With changing diets, alcohol consumption, smoking and less physical activity, the developing countries are now facing the burden of chronic illnesses - already a major and expensive problem in developed countries.
This disturbing trend - along with high rates of infectious disease - is something poor countries can not afford in the long run, say researchers.
"The emergence of chronic disease in developing countries is a 'turning point' because they are facing a confrontation with the same kinds of economic pressures that now bedevil developed countries," said Daniel Callahan, co-founder of The Hastings Centre, a non-profit bioethics research institute based in the US.

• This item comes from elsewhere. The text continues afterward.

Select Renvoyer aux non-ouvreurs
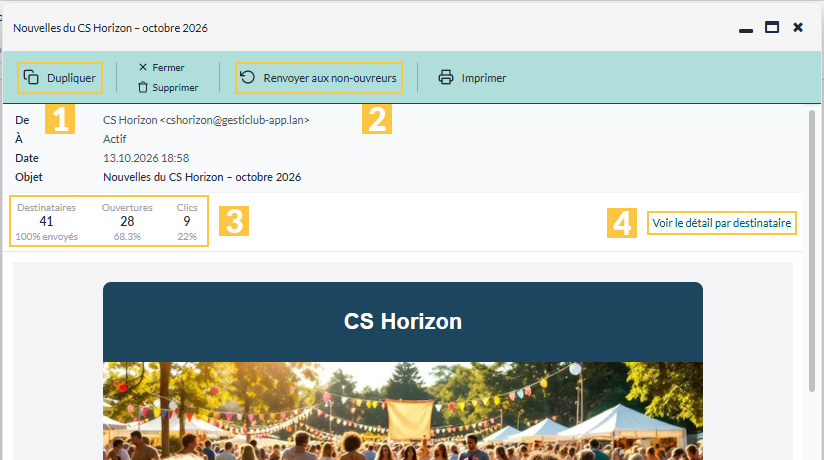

Chronic illness in these countries has some distinctive characteristics.
For one, it is common to find obesity - a major contributor to chronic disease - and malnutrition in same families.
And chronic illness typically begins about a decade earlier than in developed countries.
Chronic disease would only add to the existing inequities. The treatment is usually expensive and the rich in poor countries are likely to have better access to it.
Callahan proposes a new set of goals for medicine, applicable to both rich and poor countries, which he calls 'sustainable medicine'.
"Nothing less than a revolution - one that overthrows the tyranny of an economically and socially unsustainable model of medicine - is increasingly needed," stressed Callahan.
Chronic conditions including heart disease, stroke, cancer, pulmonary disease, and diabetes are rapidly increasing in developing countries which can be tackled with a sustainable model of medicine, said the study published in the Brown Journal of World Affairs.